• [What is required] The expected output is exactly the lines below, starting at the line with "This screenshot has height=565, width=1012." and ending at the line with "You are a computer-use agent. The width", both included; no other line belongs in it.

• [Records provided]
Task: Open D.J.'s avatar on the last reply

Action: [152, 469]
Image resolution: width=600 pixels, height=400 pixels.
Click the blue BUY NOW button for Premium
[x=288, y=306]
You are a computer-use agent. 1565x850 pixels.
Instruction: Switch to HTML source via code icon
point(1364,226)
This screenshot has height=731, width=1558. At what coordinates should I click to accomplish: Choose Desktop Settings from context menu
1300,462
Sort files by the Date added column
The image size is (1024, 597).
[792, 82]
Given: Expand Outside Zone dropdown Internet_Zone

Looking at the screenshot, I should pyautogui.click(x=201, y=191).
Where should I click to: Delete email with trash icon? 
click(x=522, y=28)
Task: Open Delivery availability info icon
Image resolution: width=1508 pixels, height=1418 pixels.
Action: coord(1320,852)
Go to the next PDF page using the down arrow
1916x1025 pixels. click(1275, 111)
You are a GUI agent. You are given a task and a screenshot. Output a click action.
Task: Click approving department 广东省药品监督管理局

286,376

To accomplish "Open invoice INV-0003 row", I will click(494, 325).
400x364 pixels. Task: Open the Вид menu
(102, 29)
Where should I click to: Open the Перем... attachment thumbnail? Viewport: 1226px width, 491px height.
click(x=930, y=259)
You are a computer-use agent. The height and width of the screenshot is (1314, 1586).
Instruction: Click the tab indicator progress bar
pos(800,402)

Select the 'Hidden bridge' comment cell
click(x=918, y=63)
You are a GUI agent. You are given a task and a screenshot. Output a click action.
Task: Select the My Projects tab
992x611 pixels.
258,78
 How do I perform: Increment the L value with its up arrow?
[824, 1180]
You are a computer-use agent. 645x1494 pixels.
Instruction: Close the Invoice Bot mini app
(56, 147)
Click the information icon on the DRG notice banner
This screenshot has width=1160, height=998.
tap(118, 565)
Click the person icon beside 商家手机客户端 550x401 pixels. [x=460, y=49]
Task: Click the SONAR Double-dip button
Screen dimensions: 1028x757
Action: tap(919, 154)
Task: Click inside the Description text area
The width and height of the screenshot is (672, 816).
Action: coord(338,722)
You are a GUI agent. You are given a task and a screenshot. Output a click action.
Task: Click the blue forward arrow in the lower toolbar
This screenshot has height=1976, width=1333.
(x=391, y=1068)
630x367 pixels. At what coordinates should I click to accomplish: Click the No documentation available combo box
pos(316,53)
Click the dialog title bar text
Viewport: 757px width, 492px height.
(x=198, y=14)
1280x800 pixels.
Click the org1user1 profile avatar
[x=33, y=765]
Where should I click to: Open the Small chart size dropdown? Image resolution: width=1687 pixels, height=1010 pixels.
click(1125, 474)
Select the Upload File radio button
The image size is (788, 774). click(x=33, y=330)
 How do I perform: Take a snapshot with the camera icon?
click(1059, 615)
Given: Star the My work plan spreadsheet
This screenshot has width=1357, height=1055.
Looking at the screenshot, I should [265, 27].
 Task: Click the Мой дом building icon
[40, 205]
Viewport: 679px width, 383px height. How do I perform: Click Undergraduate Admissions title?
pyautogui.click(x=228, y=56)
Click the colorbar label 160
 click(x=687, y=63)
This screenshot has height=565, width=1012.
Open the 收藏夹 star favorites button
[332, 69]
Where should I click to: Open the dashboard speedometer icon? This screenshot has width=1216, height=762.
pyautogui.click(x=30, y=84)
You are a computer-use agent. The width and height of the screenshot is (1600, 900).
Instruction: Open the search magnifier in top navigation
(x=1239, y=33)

• [Answer to the problem]
This screenshot has height=565, width=1012.
Open the 收藏夹 star favorites button
[332, 69]
Where should I click to: Open the dashboard speedometer icon? This screenshot has width=1216, height=762.
pyautogui.click(x=30, y=84)
You are a computer-use agent. The width and height of the screenshot is (1600, 900).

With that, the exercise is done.